About this exercise:
Once you find the line below that contains "The width and", write it out along with every later line exactly as given, stopping only when the records end. Omit the pictures.

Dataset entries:
———

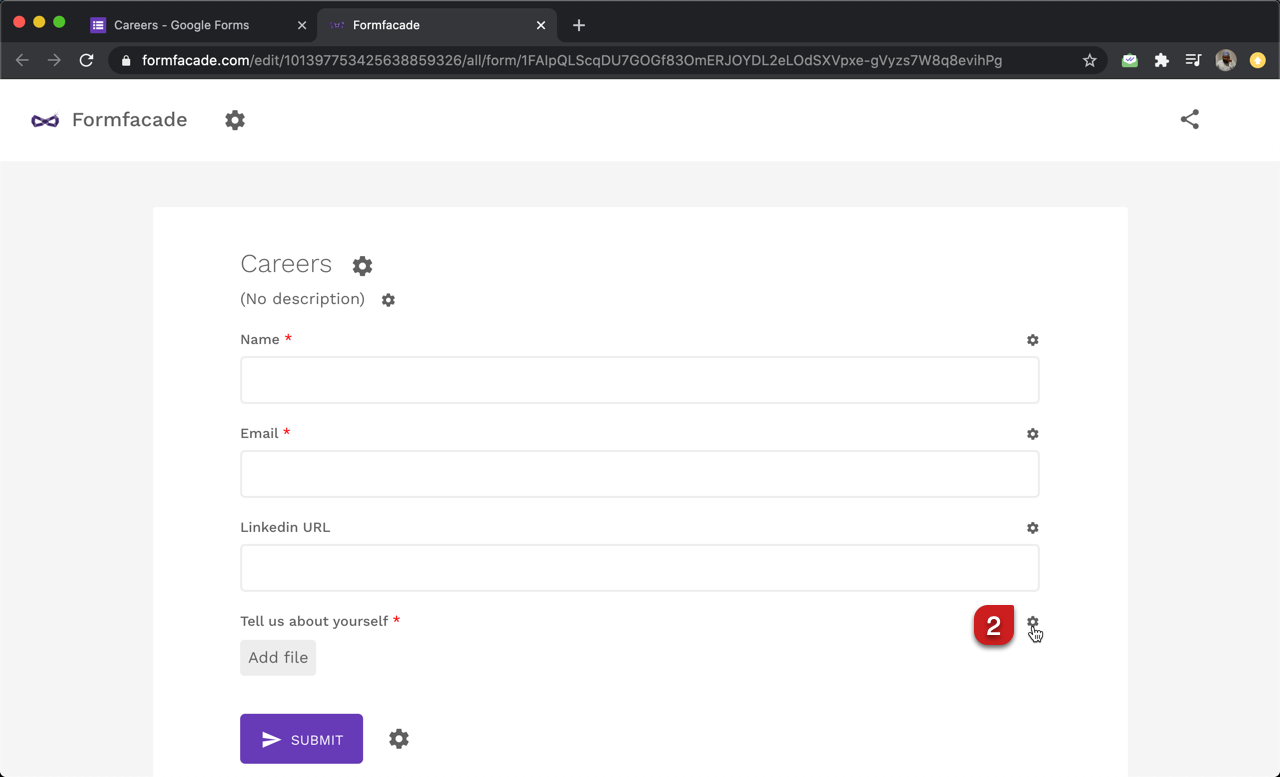Screen dimensions: 1280x777
Task: Reload the page
Action: click(86, 61)
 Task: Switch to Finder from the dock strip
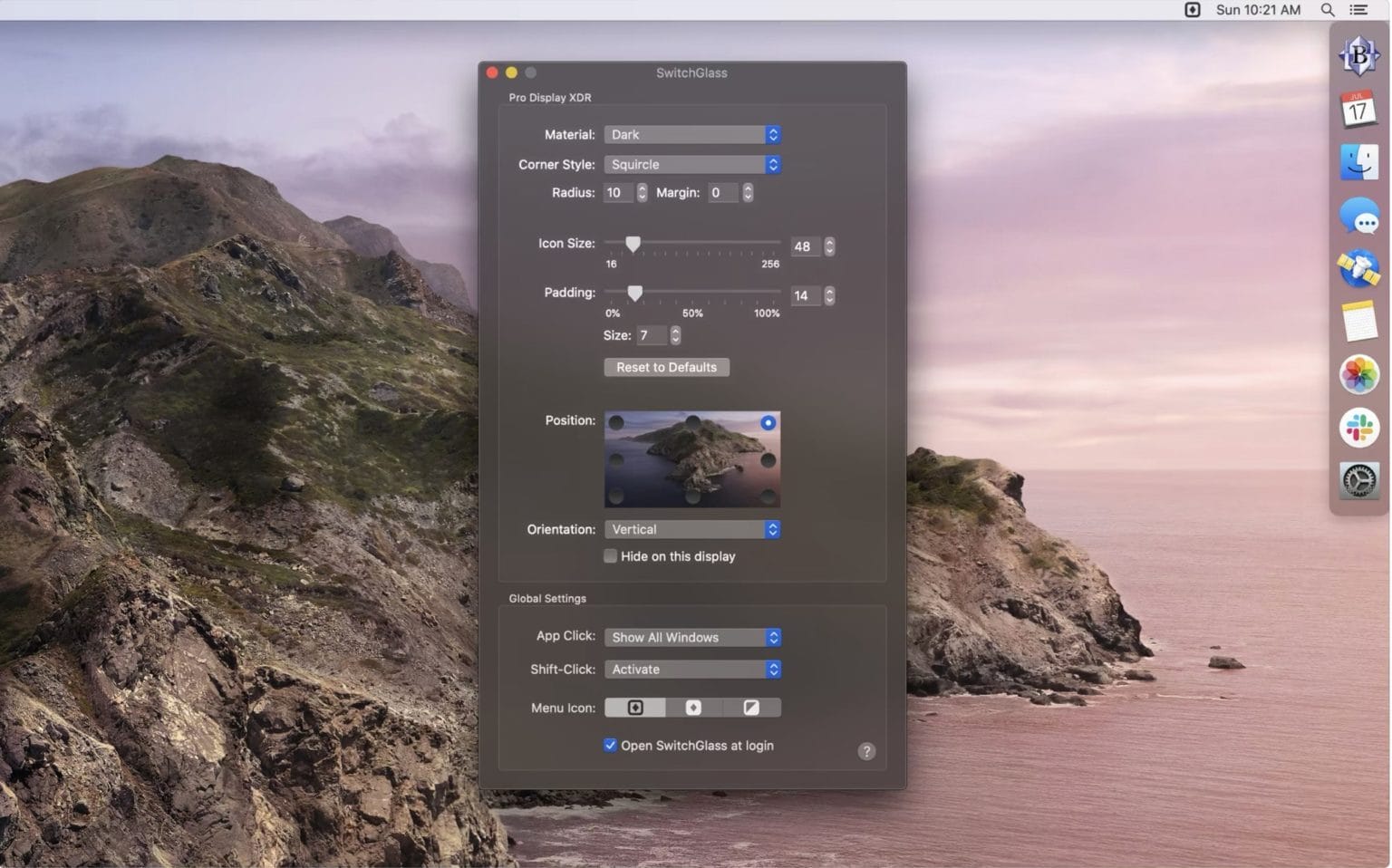click(1358, 164)
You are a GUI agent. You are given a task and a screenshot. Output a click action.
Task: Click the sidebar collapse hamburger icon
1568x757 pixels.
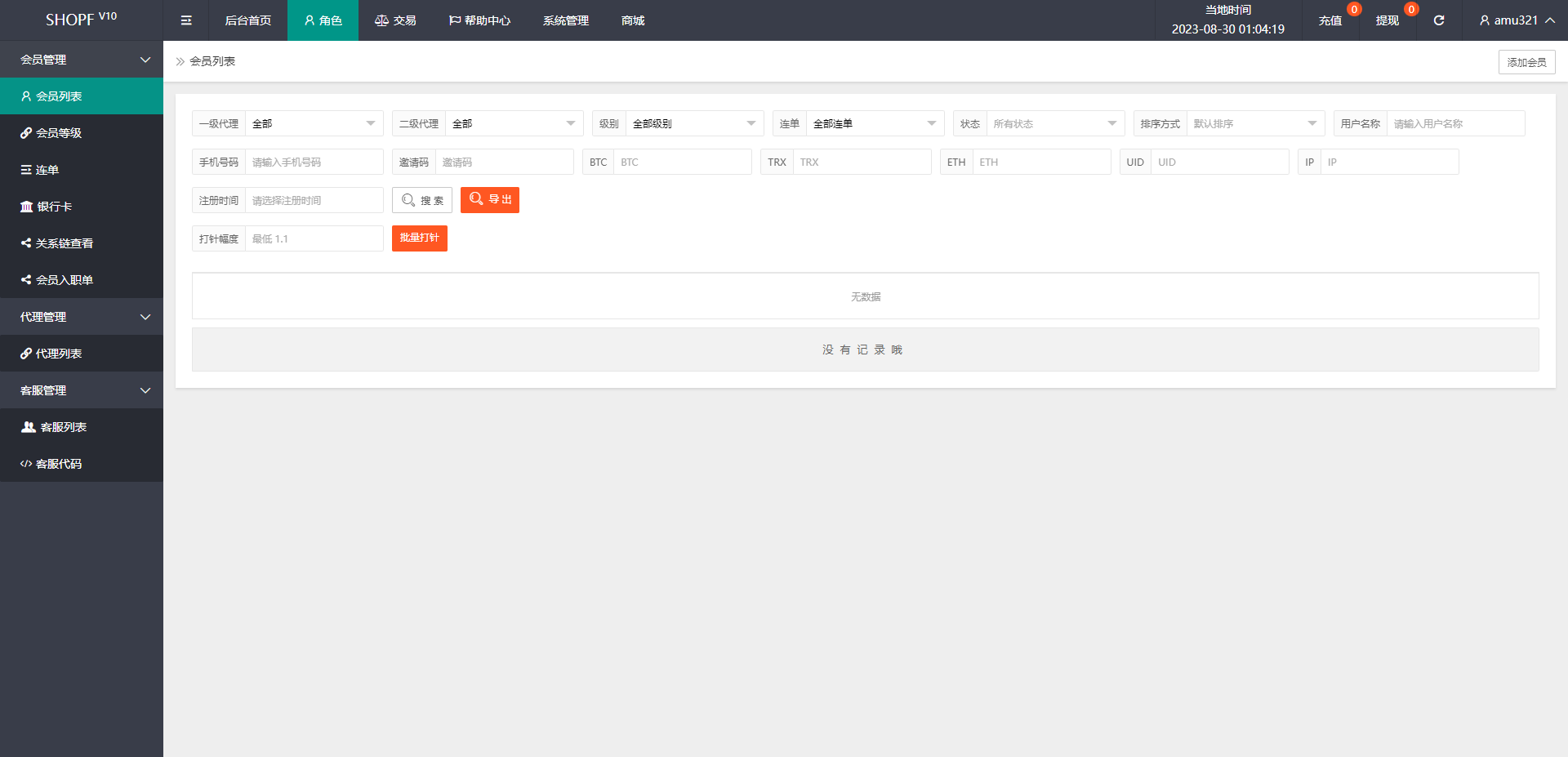(186, 20)
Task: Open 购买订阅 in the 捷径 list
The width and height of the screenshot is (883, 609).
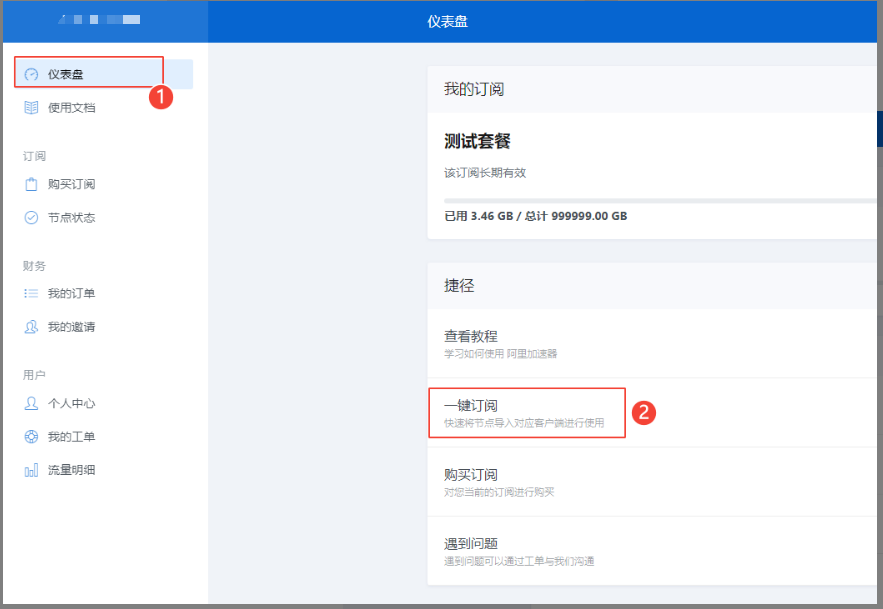Action: [x=471, y=474]
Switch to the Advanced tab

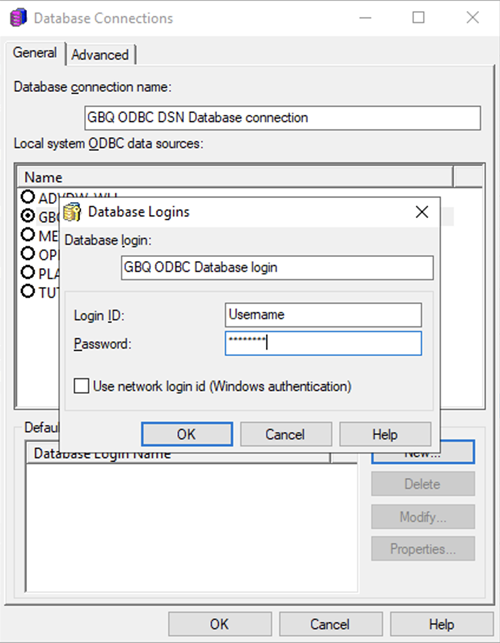(100, 55)
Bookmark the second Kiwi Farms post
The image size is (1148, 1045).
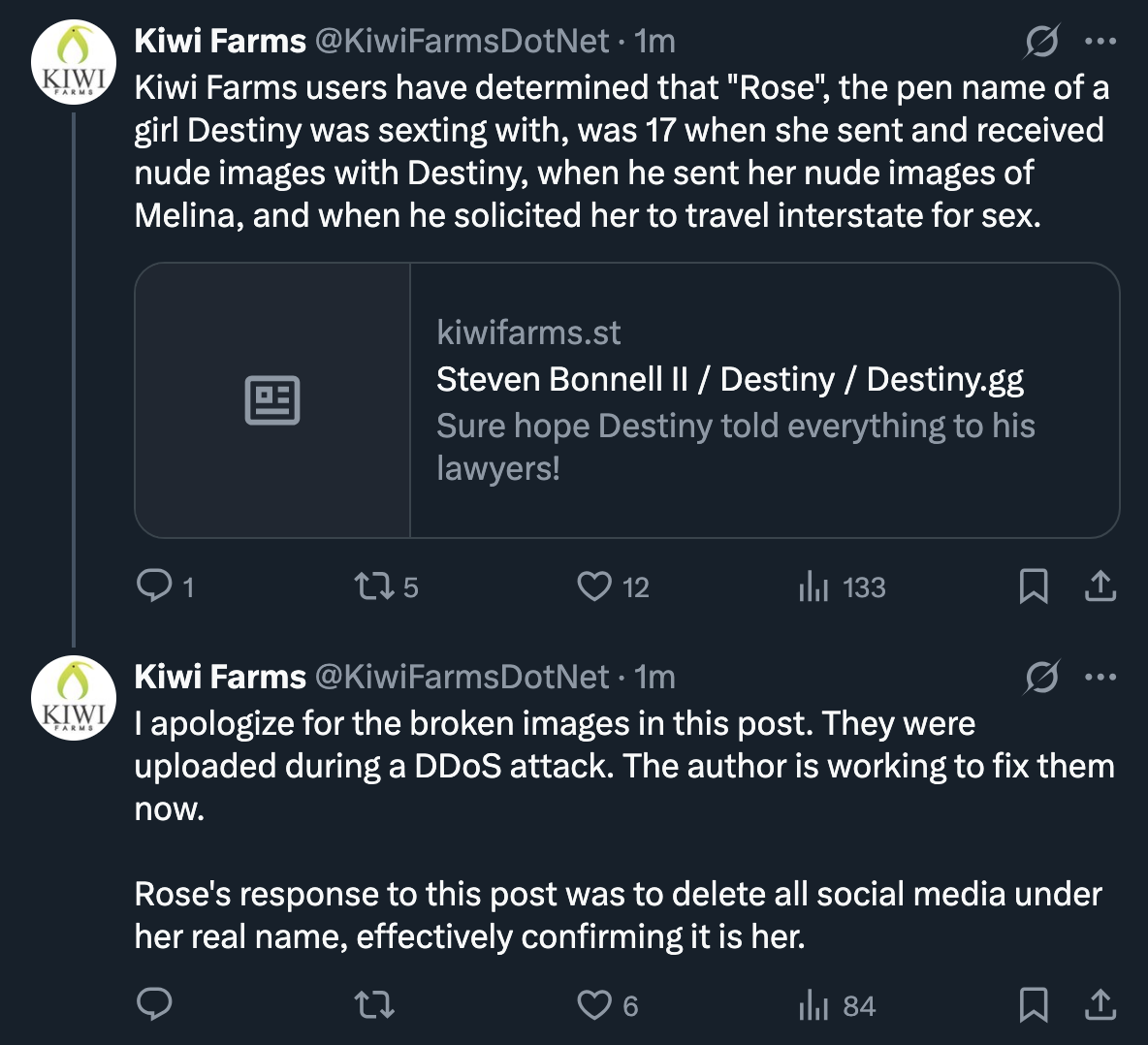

———

Exercise answer:
The width and height of the screenshot is (883, 609).
Action: [x=471, y=474]
Switch to the Advanced tab

(100, 55)
Bookmark the second Kiwi Farms post
The image size is (1148, 1045).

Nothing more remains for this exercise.